**Source data**
::::::::

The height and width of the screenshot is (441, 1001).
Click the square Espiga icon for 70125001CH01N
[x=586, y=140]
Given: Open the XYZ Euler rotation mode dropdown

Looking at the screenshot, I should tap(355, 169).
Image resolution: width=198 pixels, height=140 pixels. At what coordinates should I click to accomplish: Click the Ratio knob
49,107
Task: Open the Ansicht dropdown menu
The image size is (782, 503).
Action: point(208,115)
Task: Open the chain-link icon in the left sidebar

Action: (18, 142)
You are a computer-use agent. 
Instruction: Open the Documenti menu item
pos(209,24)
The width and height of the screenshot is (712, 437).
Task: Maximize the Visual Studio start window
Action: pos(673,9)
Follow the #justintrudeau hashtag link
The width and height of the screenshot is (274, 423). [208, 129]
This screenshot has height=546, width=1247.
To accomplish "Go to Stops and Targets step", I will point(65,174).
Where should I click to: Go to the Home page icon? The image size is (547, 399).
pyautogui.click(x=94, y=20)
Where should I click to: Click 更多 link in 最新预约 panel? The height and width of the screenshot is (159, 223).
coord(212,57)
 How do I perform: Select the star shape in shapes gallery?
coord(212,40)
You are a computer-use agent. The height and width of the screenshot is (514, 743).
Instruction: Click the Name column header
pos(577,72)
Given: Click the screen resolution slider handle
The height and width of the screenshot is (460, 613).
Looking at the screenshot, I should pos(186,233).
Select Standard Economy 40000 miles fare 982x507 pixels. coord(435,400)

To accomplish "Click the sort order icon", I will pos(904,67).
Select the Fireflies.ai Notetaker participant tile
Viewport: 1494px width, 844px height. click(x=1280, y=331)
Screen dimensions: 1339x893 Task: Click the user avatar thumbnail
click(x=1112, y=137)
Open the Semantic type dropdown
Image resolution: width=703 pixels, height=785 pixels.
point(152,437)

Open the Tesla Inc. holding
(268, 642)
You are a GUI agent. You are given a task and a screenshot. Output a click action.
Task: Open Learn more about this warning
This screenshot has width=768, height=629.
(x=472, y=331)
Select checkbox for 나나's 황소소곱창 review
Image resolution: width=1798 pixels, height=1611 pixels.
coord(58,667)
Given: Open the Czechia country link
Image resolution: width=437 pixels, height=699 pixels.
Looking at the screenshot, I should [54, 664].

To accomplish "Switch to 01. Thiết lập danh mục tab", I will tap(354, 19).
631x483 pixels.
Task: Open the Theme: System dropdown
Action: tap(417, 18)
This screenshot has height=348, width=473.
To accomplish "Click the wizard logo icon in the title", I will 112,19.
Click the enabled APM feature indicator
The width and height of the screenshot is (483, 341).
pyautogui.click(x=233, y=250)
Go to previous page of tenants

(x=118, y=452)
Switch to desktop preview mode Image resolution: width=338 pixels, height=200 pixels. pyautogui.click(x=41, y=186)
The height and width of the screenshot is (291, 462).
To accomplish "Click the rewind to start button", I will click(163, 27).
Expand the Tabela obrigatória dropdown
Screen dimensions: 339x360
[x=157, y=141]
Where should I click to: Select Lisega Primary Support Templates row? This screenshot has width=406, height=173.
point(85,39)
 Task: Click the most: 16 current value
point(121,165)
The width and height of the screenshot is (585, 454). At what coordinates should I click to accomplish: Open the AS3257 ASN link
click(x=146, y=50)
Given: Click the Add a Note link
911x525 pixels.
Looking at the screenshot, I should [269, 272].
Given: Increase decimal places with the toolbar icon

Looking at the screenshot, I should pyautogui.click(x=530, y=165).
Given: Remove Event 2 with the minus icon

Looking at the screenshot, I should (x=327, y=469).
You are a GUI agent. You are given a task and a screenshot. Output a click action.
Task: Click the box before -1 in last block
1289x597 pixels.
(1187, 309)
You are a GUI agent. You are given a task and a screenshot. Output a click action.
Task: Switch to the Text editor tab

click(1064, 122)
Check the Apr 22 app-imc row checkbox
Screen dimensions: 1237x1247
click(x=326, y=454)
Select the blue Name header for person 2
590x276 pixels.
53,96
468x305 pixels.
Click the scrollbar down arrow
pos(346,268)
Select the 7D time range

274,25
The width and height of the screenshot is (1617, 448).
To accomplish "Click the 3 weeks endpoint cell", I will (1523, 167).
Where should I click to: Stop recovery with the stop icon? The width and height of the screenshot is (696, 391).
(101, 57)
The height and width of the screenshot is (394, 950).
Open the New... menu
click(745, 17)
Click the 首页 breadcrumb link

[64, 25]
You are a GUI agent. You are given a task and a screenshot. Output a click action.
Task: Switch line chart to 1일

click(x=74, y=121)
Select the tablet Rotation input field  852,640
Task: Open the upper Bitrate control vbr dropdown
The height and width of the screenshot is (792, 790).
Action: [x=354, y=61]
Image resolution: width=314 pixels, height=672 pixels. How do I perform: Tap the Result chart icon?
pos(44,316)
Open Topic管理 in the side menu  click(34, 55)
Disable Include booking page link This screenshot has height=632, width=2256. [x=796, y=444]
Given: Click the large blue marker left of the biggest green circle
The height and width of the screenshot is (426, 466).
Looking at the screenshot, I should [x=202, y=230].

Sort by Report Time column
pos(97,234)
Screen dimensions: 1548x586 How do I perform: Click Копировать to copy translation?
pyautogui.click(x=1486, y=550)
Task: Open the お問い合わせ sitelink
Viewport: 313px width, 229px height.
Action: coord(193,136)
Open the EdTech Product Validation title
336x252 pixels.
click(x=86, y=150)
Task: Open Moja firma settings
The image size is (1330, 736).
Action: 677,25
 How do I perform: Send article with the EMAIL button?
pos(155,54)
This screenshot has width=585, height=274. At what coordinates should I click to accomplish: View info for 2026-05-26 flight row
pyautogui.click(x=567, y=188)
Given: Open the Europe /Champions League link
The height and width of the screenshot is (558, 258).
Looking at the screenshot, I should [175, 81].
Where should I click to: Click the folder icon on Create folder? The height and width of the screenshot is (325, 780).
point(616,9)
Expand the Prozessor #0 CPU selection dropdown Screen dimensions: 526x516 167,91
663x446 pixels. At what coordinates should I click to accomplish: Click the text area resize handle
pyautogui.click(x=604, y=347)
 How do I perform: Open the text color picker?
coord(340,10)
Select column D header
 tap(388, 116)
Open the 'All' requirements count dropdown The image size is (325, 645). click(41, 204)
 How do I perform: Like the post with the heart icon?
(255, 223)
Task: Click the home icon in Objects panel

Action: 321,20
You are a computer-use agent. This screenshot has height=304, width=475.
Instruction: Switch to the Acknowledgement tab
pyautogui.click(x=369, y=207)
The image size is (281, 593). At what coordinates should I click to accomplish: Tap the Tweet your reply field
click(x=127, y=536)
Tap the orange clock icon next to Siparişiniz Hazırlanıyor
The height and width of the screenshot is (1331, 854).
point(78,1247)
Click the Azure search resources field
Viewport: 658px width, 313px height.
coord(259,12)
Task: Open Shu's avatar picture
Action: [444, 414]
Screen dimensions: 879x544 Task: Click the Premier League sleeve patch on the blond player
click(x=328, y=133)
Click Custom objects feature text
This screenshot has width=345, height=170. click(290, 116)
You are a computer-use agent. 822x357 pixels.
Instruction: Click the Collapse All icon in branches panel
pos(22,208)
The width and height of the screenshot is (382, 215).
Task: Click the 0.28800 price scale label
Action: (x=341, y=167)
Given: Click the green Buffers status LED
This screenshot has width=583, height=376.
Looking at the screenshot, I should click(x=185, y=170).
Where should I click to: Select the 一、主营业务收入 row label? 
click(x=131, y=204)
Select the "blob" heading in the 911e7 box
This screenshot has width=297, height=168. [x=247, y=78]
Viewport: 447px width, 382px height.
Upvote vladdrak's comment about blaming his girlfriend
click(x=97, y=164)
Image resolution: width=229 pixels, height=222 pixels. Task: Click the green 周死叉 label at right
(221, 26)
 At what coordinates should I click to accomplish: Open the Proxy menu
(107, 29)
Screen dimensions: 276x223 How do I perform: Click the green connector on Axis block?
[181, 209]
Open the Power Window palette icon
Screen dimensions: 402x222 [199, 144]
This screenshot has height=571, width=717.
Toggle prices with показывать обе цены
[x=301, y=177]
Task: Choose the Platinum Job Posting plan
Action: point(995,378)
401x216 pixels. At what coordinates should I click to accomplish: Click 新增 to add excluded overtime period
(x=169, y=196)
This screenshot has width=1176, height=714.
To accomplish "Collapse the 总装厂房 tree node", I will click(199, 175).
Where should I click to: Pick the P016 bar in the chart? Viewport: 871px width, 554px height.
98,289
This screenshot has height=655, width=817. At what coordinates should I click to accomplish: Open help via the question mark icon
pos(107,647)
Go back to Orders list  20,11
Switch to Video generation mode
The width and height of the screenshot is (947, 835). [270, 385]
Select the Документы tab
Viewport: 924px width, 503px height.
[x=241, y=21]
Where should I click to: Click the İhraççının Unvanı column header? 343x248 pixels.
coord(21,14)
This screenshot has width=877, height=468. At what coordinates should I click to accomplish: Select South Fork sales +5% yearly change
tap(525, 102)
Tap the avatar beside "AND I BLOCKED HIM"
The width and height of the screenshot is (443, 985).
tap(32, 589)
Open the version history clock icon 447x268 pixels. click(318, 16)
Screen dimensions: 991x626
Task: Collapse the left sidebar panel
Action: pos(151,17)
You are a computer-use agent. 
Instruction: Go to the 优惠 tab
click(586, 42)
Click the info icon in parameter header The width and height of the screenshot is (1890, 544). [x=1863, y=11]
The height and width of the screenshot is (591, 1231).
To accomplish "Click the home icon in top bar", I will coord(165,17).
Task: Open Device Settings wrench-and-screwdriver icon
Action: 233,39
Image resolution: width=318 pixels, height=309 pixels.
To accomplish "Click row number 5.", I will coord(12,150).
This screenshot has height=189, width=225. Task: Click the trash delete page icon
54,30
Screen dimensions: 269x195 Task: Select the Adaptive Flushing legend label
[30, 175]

::::::::

**Your task**
Reproduce each line of the records in which "Expand" appears.

**Answer section**
Expand the Tabela obrigatória dropdown
Expand the Prozessor #0 CPU selection dropdown Screen dimensions: 526x516 167,91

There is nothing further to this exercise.